NPR's Departing Ombudsman Thinks the First Amendment Does Not Protect 'Hate Speech'
A veteran American journalist wonders if Charlie Hebdo would be legally tolerated in the U.S.
In his final farewell column (apparently there have been several), Edward Schumacher-Matos, NPR's departing ombudsman, announces, "I am not Charlie." He is not saying that last month's murderous attack on Charlie Hebdo (which he inaccurately calls a "bombing") was justified, but he wants to make it clear that he did not care for those cartoons, which he suggests exceeded the proper limits of free speech (emphasis added):
The French news media may have their ethical standards, but they are not American or sacred universal ones, and they shouldn't be French ones either. The United States has never had absolute freedom of the press. And the framers of the Constitution—I once held the James Madison Visiting Professor Chair on First Amendment Issues at Columbia University—never intended it to. You wouldn't know this, however, from listening to the First Amendment fundamentalists piping up from Washington to Silicon Valley.
In this case, the competing social and constitutional demand is the control of hate speech in the interests of social cohesion, without which the very idea of a nation is impossible. Look at the sectarian bloodbath that is the Middle East. Or look at the tensions in China, Myanmar, Ukraine, Nigeria, the Balkans, and elsewhere. Nothing guarantees that different peoples can live together, or that nations will remain as we know them.

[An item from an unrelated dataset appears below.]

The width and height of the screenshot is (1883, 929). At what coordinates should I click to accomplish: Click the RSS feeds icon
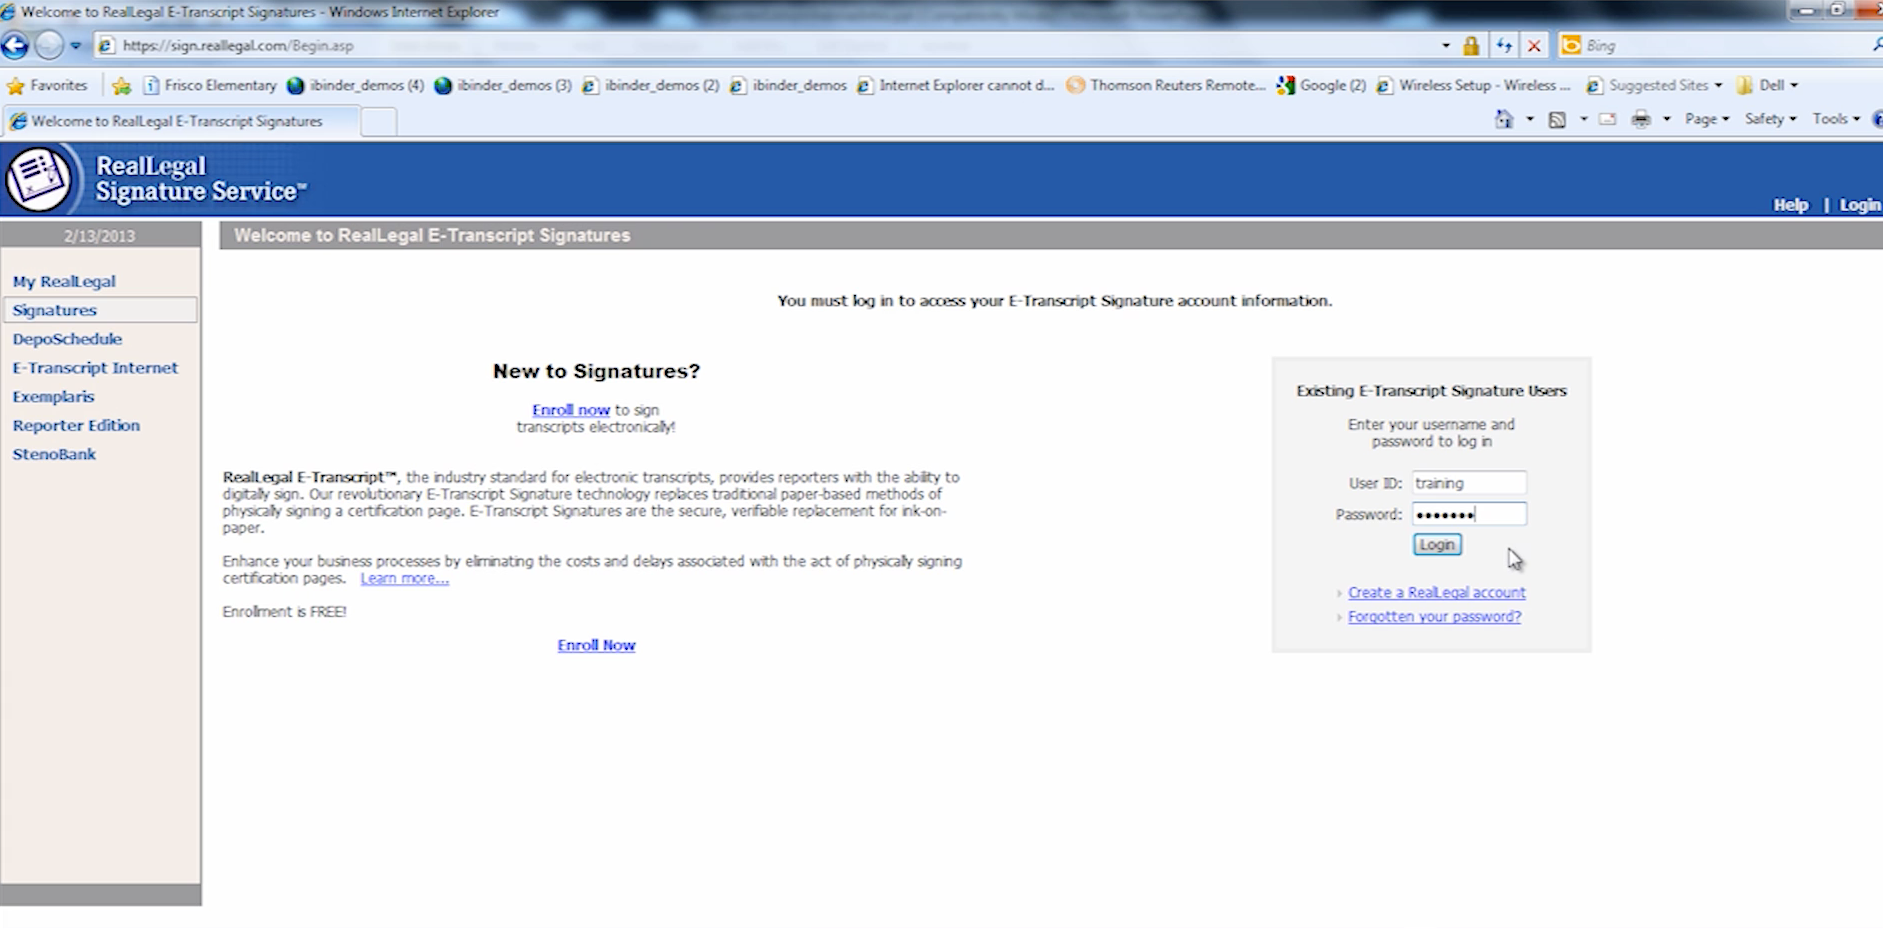pos(1557,119)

The United States is the ultimate multi-ethnic, multi-sectarian society. It has sinned mightily against slaves and immigrants, but has managed to hold itself together through imposition by a civil war, an evolving sense of morality, and yes, political correctness in how we treat each other. Laws followed along.
I do not know if American courts would find much of what Charlie Hebdo does to be hate speech unprotected by the Constitution, but I know—hope?—that most Americans would. It is one thing to lampoon popes, imams, rabbis and other temporal religious leaders of this world; it is quite another to make fun, in often nasty ways, of their prophets and gods. The NPR editors were right not to reprint any of the images.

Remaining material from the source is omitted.